ORFribo can handle multiple Ribosome Profiling datasets provided they correspond to the same genome. To do so, the user only need to store all the corresponding fastq files in the /fastq/ directory. ORFribo will treat all the datasets independently and will generate as many output tables as there are input fastq files. The generated main output tables are then merged together into a single table written in the /workdir/orfribo/RESULTS/Bam2Reads_genome_output/ and is named "all_samples_genome_meanXX_medianYY_reads_concatenated.tab".

We recall that the config.yaml file must be completed and stored in the /workdir/ directory of the container. One should note that the same parameters will be applied to all datasets.

If you want to add some files to your experiment when ORFribo is already done for some fastqs, just put the new fastqs in the /fastq/ folder and launch the analysis again. ORFribo is smart enough (!) to only execute the needed steps for your analysis. The same logic applies if you change some parameters in the configuration file config.yaml or change the input files.

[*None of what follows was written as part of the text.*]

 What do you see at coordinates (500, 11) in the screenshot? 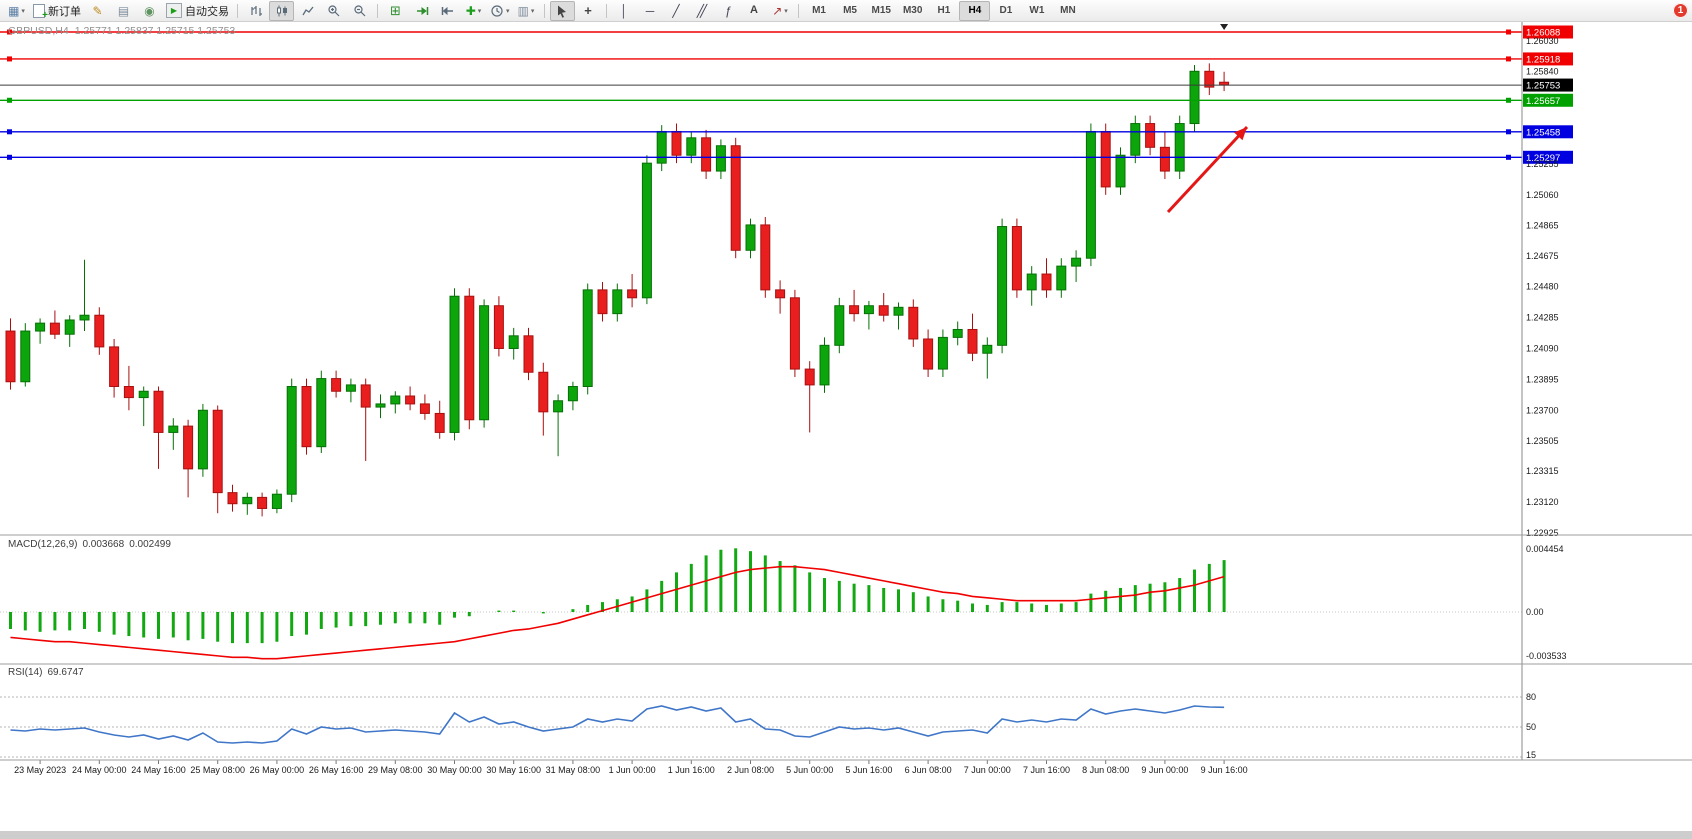
I see `periods-button: ▾` at bounding box center [500, 11].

If a file is modified in any way by the user or if a newer one takes its place, the downstream steps of the pipeline based on the modified file will be executed but no more (based on files' timestamp). For example, you can also wait for the analysis to be finished, then change the selection thresholds in your configuration file and start ORFribo again. The new outputs will be created only after the necessary steps will be made, without trimming the adapters and aligning the reads on the genome's sequence once again.

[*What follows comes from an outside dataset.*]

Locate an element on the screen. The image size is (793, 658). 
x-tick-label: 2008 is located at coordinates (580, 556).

Probing the translation activity of CDSs#

ORFmine is ORF-centered (i.e. ORFs defined from STOP-to-STOP), thus the ORFtrack output, that is used by most of ORFmine tools including ORFribo for the read mapping, only contains ORFs as defined by ORFtrack. Consequently, the ORFtrack output contains ORFs that include a CDS or CDS exons but not the real intronless CDSs (ATG-STOP) as defined in the original annotation gff file. If the user wants to probe the translation of CDSs, he/she therefore needs to extract the information that is stored in the outputs of step 2 (the kmer quality control performed on CDSs). To do so, the user has to identify for the studied dataset (e.g. dataset_XYZ), the retained kmers which are stored in this file: /workdir/orfribo/RESULTS/selected_tables/threshold_meanXX_medianXX/dataset_XYZ.txt. This file lists all the retained kmers. The CDS read counts are written in the corresponding tables stored in /workdir/orfribo/RESULTS/ORFribo/Bam2Reads_exome_output/dataset_XYZ_kmer_i/ with kmer_i standing for the retained kmers. The user thus needs to pool the corresponding count tables into a single table of same format as the final output through our script as described below.

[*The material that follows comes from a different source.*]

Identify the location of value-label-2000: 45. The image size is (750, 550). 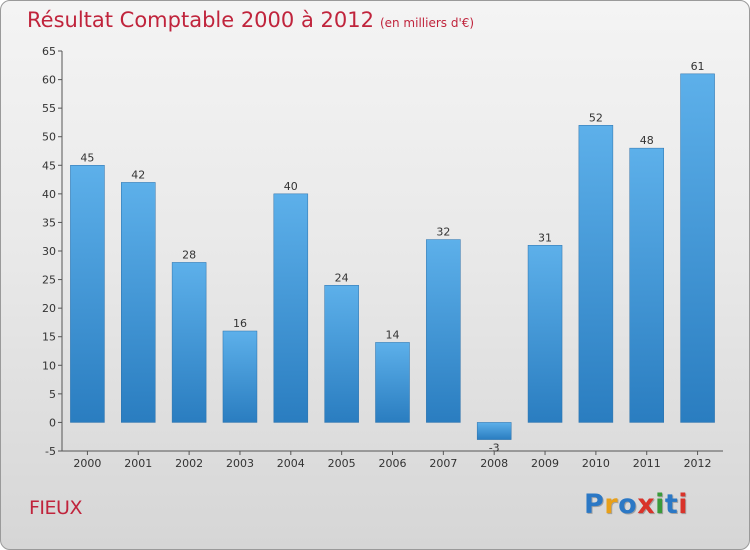
(87, 158).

If for example, for the dataset_XYZ for which the retained kmers were the 27mers, 28mers and 31mers, the user can pool all the count tables based on the mapping of the 27-, 28- and 31mers as follows:

python3 /ORFmine/orfribo/RiboDoc_BAM2Reads/tools/Bam2Reads_function/concatenate.py -tables /workdir/orfribo/RESULTS/ORFribo/Bam2Reads_exome_output/dataset_XYZ_27/exome.25-35_reads.tab  /workdir/orfribo/RESULTS/ORFribo/Bam2Reads_exome_output/dataset_XYZ_28/exome.25-35_reads.tab  /workdir/orfribo/RESULTS/ORFribo/Bam2Reads_exome_output/dataset_XYZ_31/exome.25-35_reads.tab -outpath /workdir/orfribo/ -outname CDS_translation_XYZ.tab

The resulting table contains for each CDS, the numbers and frequencies of reads in its F0, F1 anf F2 frames.